Here’s the thing. I like to think I can talk to anyone, regardless of race, creed, colour, class, political affiliation or taste in music. There is usually something to relate to in most other people.
But. We’re independent kind of folks. The herding instinct is not strong in us. We like to do
our Own Thing, whatever that might be in given circs. We don’t like being told what to do, although I’m guessing that’s not so uncommon.
In that context, we’ve never really fancied a cruise or an organised tour, and being stuck in a group of people in close proximity, however acogedor they might be.

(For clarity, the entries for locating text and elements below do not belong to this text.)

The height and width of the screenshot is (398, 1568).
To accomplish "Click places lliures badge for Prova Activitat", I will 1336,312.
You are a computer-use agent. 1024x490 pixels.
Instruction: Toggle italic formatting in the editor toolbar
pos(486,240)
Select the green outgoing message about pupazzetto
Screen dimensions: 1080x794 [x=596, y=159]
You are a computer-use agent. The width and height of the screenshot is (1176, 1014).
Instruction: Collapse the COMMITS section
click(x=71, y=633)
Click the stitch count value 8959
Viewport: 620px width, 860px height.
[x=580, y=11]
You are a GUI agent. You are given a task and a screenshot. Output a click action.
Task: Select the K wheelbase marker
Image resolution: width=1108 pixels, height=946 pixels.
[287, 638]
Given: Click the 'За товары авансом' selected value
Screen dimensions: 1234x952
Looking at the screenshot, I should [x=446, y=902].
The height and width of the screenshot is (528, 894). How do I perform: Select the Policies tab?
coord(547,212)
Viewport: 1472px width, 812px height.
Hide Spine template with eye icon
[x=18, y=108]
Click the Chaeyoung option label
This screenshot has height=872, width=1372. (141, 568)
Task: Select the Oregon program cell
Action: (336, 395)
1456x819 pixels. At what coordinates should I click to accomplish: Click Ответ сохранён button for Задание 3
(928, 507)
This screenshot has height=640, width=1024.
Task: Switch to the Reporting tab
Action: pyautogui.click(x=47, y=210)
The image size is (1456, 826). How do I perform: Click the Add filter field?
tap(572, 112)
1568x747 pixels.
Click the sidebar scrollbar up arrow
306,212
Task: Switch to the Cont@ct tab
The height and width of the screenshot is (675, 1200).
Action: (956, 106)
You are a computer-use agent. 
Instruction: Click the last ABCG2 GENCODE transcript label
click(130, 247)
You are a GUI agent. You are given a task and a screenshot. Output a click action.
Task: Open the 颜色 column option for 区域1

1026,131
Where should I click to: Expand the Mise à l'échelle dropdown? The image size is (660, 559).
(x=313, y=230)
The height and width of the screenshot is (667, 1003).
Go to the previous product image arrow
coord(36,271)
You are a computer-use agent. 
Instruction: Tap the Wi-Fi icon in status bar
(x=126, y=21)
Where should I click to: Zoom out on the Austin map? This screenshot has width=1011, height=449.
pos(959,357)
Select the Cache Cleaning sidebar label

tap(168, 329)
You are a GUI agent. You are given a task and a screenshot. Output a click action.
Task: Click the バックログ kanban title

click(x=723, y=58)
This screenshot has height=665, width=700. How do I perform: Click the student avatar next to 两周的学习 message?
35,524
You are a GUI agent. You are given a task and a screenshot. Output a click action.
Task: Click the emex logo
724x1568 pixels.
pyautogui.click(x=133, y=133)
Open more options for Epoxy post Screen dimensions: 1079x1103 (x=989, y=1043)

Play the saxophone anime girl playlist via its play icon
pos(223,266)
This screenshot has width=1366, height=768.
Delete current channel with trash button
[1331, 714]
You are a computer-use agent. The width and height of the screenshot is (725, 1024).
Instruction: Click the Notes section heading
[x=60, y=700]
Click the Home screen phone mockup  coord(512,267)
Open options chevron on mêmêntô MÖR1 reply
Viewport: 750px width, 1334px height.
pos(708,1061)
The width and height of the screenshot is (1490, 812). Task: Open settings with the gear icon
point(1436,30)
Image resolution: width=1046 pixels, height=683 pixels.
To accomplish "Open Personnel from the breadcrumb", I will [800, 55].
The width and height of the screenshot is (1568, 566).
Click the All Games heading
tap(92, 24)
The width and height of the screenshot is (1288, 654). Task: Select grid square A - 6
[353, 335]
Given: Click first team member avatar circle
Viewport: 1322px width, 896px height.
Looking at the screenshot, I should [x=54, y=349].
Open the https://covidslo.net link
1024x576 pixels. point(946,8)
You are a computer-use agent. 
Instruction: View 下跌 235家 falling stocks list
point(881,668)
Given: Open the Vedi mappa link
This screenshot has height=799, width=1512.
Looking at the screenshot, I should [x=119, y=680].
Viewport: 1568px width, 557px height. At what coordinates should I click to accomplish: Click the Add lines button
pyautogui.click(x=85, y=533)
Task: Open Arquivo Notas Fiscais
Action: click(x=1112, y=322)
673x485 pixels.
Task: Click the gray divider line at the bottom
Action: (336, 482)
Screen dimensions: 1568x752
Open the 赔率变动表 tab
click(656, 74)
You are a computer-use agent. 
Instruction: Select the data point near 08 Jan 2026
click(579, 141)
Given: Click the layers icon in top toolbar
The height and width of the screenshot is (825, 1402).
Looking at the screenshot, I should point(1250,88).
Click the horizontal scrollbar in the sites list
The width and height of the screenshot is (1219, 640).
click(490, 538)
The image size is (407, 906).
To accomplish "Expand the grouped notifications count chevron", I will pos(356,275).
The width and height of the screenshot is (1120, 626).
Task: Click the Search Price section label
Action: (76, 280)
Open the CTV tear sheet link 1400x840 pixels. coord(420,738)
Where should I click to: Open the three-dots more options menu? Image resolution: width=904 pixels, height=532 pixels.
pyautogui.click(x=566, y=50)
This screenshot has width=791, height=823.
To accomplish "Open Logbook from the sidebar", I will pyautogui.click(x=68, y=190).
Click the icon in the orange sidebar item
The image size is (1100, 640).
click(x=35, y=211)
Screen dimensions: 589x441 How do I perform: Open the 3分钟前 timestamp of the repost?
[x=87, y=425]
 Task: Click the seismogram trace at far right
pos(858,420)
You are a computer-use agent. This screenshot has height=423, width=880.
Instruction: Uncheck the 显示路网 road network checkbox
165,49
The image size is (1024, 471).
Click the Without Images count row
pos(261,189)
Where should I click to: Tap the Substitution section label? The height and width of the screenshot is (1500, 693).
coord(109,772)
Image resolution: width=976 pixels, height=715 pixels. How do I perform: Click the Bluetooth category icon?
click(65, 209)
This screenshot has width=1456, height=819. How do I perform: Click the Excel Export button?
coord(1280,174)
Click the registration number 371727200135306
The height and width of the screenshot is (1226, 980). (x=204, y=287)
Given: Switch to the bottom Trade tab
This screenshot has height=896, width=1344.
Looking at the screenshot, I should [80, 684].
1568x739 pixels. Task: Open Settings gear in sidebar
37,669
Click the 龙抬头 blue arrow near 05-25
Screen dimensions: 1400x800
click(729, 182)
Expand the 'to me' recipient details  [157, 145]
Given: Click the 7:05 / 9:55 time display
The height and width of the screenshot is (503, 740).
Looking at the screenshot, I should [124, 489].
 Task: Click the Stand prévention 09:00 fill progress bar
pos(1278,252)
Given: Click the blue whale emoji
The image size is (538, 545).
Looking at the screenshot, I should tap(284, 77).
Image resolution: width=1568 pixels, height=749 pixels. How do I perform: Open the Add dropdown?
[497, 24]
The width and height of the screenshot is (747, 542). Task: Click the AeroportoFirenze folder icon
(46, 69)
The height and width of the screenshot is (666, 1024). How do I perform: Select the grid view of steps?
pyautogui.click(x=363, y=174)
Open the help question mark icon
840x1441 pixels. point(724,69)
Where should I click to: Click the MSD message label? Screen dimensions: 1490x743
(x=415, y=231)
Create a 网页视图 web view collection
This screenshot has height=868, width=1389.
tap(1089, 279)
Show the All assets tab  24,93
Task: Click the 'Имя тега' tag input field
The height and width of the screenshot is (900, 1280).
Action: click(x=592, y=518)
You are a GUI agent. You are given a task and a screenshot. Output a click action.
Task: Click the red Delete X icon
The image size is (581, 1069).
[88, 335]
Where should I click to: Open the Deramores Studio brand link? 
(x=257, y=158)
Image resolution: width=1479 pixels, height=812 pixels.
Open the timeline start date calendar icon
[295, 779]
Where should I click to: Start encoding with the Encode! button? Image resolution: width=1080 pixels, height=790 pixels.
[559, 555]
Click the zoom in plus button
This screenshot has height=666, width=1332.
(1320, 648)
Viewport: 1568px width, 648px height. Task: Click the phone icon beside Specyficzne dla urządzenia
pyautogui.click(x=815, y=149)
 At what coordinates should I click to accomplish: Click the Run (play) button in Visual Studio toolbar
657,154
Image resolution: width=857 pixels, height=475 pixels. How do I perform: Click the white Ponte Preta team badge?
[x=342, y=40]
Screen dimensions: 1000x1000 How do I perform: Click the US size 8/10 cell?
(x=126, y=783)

Reader, we had a blast. Briefly, the tour consisted of:
Whale watching, which exceeded all expectations – the huge Southern Rights were right up alongside, and even on occasion under, the boat on a beautiful, clear morning in the bay where they came to calve;
Game Drives: two nights in a luxurious lodge, and two days of being driven all over the countryside by a Clyde-built ranger whose opening gambit was that she didn’t like people. She was, however, very good at finding cheetah (fresh from a kill) lions (very sleepy) a couple of combative buffalo (with each other, fortunately) a grumpy male rhino (Mrs Rhino was having none of anything) and
elephants having a good laugh in a bath;
Ostrich farm: not my favourite stop, but they tasted not bad with a glass of pinotage;
Caves like you’ve never seen – or heard – before;
Lunch at the side of a beautiful lagoon;
Two days of wine tasting, and a one night stay in Stellenbosch;
Three nights in Cape Town, including Table Mountain, Botanic Gardens, and more (see below).
It’s exhausting just listing it – we packed a whole lot in, and it’s a mark of how great it was that pretty much everywhere we went we wished we were staying longer.
On the last full day in Cape Town, we took the ferry out to Robben Island, where the
authorities held Nelson Mandela for most of his 27 years in prison as a political prisoner. Our guide for the prison itself was an ex-political prisoner himself, one of the last wave of them sent to the Island in the mid 80s. He was probably about the same age as me, but while I’d been living it up as a law student, he had been doing hard time in one of the worst places on Earth to be if you were a black political
activist.
He was at pains to point out that, by the time he arrived, things had improved a bit, to the extent they weren’t sleeping on a cobbled floor with only a thin rush mat and a single blanket, with no glass in the windows, as Mandela and his comrades had done. They had the relative comfort of two showers a week, bunk beds and two changes of clothes.
It was still a brutal existence. Although some of the prison guards were kind, and actually risked their jobs by doing things for the prisoners they weren’t meant to, others were vicious racist thugs. And irrespective of the individual guards, the institutional racism was deeply ingrained: some so-called scientists had decided that native African prisoners needed less food than the Cape Coloured or Malay inmates: see the weekly diet he’s holding in the picture. Most sinister of all was the ingredient listed for lunch, puzamandla, a Bantu energy drink which, according to some, the authorities used to slip in chemicals to make the African prisoners infertile.
The prisoners refused to be drawn into this divide and conquer move. They shared out the food equally, irrespective of race.
Our guide also said that the improvements in prison conditions only happened because of pressure from outside
organisations, like Amnesty International. It made me even more determined to get involved in their work going forward: Robben Island may be long closed, but similar abuses go on round the world.
It was a sombre, but moving, end to our trip to a country that’s still not without its problems – corruption, unemployment, crime rates – but that, at the same time, is a beautiful place to visit.
And the organised tour, and co-existing with 23 other individuals on a bus for 10 days? After that trip to Robben Island, where 60 souls shared a single cell and two showers, putting up with some of our lot whining about the lack of aircon didn’t seem such a stretch.
Plus South Africa beat England in the semis, so that worked out well.
(1) See also, in dog-friendly cafes, ‘L’enfers, c’est les chiens de les autres.’
(2) More of a zinger than some of his others: see, for example, ‘Every existing thing is born without reason, prolongs itself out of weakness, and dies by chance.’
(3) This is all nonsense of course. It was Somerset he played for.







An organized trip that far surpassed your expectations! Might you go on another organized trip one day?
Definitely, Neil. It’s the way too see some countries for sure. Next stop Malaga however!